**Source records:**
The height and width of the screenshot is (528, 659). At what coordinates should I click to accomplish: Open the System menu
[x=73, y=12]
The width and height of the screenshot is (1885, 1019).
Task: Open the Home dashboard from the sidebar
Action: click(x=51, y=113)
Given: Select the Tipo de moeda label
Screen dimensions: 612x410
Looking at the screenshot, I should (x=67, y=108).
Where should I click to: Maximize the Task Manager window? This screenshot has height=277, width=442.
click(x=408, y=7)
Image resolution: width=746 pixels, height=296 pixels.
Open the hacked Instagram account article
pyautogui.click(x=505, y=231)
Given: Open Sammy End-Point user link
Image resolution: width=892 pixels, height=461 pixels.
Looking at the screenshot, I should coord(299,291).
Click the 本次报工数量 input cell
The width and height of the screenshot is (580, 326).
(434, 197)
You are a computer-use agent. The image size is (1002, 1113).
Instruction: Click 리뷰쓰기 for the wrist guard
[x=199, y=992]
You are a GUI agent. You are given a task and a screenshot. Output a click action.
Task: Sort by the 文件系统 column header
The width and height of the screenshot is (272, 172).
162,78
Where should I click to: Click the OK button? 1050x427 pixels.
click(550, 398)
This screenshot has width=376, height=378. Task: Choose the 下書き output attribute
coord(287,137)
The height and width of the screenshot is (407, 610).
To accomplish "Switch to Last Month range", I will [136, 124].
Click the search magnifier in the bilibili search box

**Task directions:** Copy all of the lines above word for word.

**Task output:**
The height and width of the screenshot is (528, 659). At what coordinates should I click to accomplish: Open the System menu
[x=73, y=12]
The width and height of the screenshot is (1885, 1019).
Task: Open the Home dashboard from the sidebar
Action: click(x=51, y=113)
Given: Select the Tipo de moeda label
Screen dimensions: 612x410
Looking at the screenshot, I should (x=67, y=108).
Where should I click to: Maximize the Task Manager window? This screenshot has height=277, width=442.
click(x=408, y=7)
Image resolution: width=746 pixels, height=296 pixels.
Open the hacked Instagram account article
pyautogui.click(x=505, y=231)
Given: Open Sammy End-Point user link
Image resolution: width=892 pixels, height=461 pixels.
Looking at the screenshot, I should coord(299,291).
Click the 本次报工数量 input cell
The width and height of the screenshot is (580, 326).
(434, 197)
You are a computer-use agent. The image size is (1002, 1113).
Instruction: Click 리뷰쓰기 for the wrist guard
[x=199, y=992]
You are a GUI agent. You are given a task and a screenshot. Output a click action.
Task: Sort by the 文件系统 column header
The width and height of the screenshot is (272, 172).
162,78
Where should I click to: Click the OK button? 1050x427 pixels.
click(550, 398)
This screenshot has width=376, height=378. Task: Choose the 下書き output attribute
coord(287,137)
The height and width of the screenshot is (407, 610).
To accomplish "Switch to Last Month range", I will [136, 124].
Click the search magnifier in the bilibili search box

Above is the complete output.